Empat hari kemudian, tim medis memutuskan melakukan operasi usus buntu melalui pembedahan di bagian tengah perut. Namun, keluarga menyatakan bahwa selama enam hari setelah operasi, tidak ada pemeriksaan lanjutan meskipun kondisi Imelda kian memburuk.
Pada 6 September 2025, keadaan Imelda memburuk drastis. Perutnya membengkak, ia sulit bernapas, dan setelah pemasangan selang, terjadi pendarahan hebat dari bagian dubur hingga ia kehilangan kesadaran. Imelda dipindahkan ke ICU, tetapi nyawanya tidak terselamatkan dan ia menghembuskan napas terakhir pada Jumat, 12 September 2025 pukul 06.55 WIB.
Kepergian mendadak itu menghancurkan hati kedua orang tuanya. Banyak kejanggalan yang mereka rasakan, hingga akhirnya keluarga sepakat membawa persoalan ini ke jalur hukum. Pada 9 Oktober 2025, keluarga resmi membuat laporan dugaan malpraktik dan kelalaian medis ke Polda Sumatera Utara melalui LP/B/1650/X/2025/SPKT/POLDA SUMUT.

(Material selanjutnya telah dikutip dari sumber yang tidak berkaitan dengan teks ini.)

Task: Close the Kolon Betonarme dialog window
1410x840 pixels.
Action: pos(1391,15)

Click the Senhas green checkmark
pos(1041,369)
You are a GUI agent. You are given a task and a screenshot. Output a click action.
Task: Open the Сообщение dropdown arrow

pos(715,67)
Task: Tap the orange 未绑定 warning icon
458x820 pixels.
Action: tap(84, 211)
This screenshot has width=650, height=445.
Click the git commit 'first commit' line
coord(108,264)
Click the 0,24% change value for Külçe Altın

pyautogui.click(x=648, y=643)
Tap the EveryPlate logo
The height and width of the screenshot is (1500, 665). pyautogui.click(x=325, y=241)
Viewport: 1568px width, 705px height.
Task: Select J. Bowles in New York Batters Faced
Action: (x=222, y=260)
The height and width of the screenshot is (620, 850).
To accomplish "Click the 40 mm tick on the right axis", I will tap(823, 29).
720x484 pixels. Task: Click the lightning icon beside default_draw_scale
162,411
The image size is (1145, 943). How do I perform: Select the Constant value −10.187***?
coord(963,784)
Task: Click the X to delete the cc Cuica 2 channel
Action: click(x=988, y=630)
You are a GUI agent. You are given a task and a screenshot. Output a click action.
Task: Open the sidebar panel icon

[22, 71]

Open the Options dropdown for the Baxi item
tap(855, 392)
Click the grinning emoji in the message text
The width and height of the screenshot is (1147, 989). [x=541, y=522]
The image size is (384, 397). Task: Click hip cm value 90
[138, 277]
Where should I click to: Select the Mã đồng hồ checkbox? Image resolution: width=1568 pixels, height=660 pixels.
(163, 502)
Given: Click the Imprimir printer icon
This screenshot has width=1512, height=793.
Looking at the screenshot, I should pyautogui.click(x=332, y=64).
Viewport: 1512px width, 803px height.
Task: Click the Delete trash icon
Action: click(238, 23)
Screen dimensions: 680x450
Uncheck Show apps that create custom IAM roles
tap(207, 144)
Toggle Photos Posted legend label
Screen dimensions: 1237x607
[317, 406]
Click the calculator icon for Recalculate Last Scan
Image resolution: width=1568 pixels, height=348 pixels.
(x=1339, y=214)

Polda Sumut kemudian menerbitkan SP2HP Nomor B/88/X/RES.7.1/2025/Ditreskrimsus tertanggal 23 Oktober 2025, yang menyatakan laporan tersebut sedang dalam proses penyelidikan oleh Unit 1 Subdit IV Tipidter Ditreskrimsus.
Isak Seorang Ibu di Depan Penyidik
Didampingi suaminya Labuan Sihombing, Ana Aruan kembali memberikan keterangan di Direktorat Krimsus Polda Sumut pada Jumat (7/11/2025). Dengan suara yang pecah oleh tangis, ia memohon agar kasus putrinya mendapatkan titik terang.
“Kami meminta kepada Bapak Kapolda Sumut Irjen Pol Whisnu Hermawan Februanto, S.I.K., M.H., dan Bapak Bupati Sergai untuk memberi keadilan. Cukup anak saya yang menjadi korban. Ini sangat menyakitkan. Ia bisa saja selamat kalau nyawa manusia tidak dianggap sepele,” ucap Ana, menahan air mata yang terus jatuh.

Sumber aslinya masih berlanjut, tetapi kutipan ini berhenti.